# Medir capacitores sin capacimetro



## pandacba (Dic 4, 2010)

Si bien el metodo que describo esta descrito originalmente para capacitores para AC por ejemplo como los utilizados en arranque de motores se puede extender a otros tipos  ya veremos eso en detalle

Nos llega a la mesa de trabajo una maquina electrica que tiene capacitor ya sea de arranque y o trabajo pero no tenemos la nomcenclaturo porque esta borrada, reemplazarlo a hojiot puede ser perjudicial para el equipo y por ende a nuetra reputación, salvo que conoscamos la marc y modelo y ya hemos reapados otros anteriormente y tuvimos la precaución de guardar esos datos.....  
De no ser asi siguan leyendo


tomemos el capacitor y coloquemoslo en la linea electrica por un breve mometo y midamos su coriente y la tensión en bornes y listo

Ahora veamos 


Xc=1/ω.C=1/2PiFC 

para simplificar los calculos y para poder utilizar el vaolor capacitivo en µF


podemos expresarlo asi

Xc=1000000/2PiFC

pero tambien 

Xc=E/I

Reemplazando nos queda 

E/I=1000000/2PiFC

despejemos I
I=E2piFC/1000000

si ponemo C=1µF quedara asi


I=220 x 2 x 3.1416 x 50 x 1/100000=0.0691A


si tengo un cap de 1µF su corriene debe medir 0.0691A

Si tengo uno de 10µF medira 0.691A

de alli podemos sacar que midiendo la corriente la capacidad sera

*µF=E(medida)/0.0691*

Con lo cual podremos saber la capacidad incognita de nuestro capacitor desconocido

Espero les sea útil

PD puse todo para que no empicen a preguntar de donde sale lo que esta en negrita es lo que tienen que aplicar

Saludos


----------



## ecotronico (Dic 6, 2010)

Hola:

A simple vista se aprecia que los cálculos los hiciste para V=250Vac y f=50Hz. Luego si alimentas con 110Vac y F=60Hz tendrás: uF= i/0,04147

Pero mi duda es, si el condensador está malo y está borrada la etiqueta (muy típico), ¿cómo estimo el condensador a reponer? ¿Se estima de acuerdo con la potencia del motor?


----------



## pandacba (Dic 6, 2010)

Si, lo hice para la tensión de red local pero se puede hacer para cualquier otro valor, en cuanto a la peor de la situaciones, capacitor estropeado y malo, se debe estimar en función de la potencia del motor y que función cumple, es decir, hay motores en los que el capacitor solo internviene en el arranque, en la actualidad el capacitor permite dos cosas, elminar el cetrifugo, o relay de arranque, y a su vez que trabaje como si fuera de dos fases, obteniendose un incremento en la potencia.

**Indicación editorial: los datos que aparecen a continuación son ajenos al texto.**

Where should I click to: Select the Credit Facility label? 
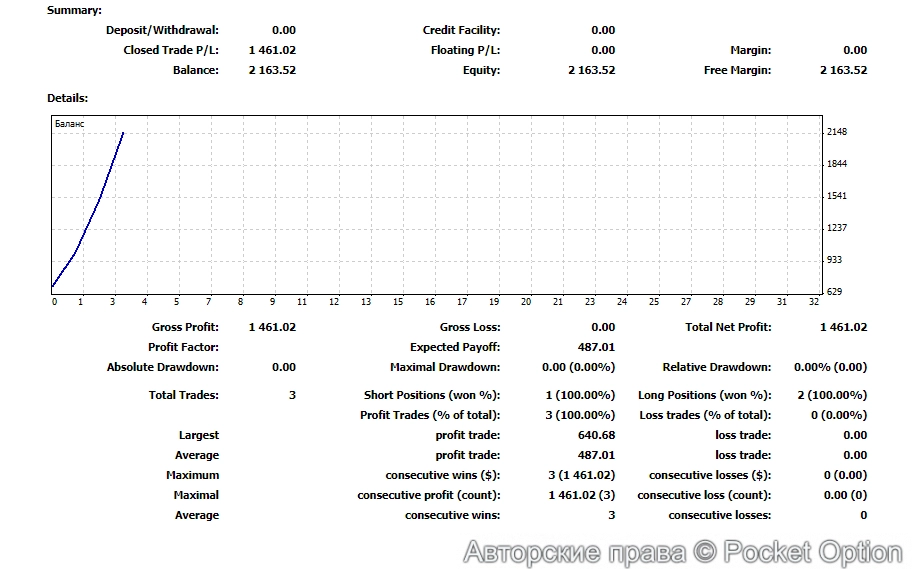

Por eso hay diferncias en función si solo es de arranque o es un capacitor de servicio....

Hay unas tablas de guias en función de la potencia y también se puede calcular para obtener un valor lo ás aproximado al original


----------



## DOSMETROS (Dic 6, 2010)

metalmetropolis dijo:


> Pero mi duda es, si el condensador está malo y está borrada la etiqueta (muy típico), ¿cómo estimo el condensador a reponer? ¿Se estima de acuerdo con la potencia del motor?


 

Si y hay tablas para eso , Googlealo 

Saludos !


----------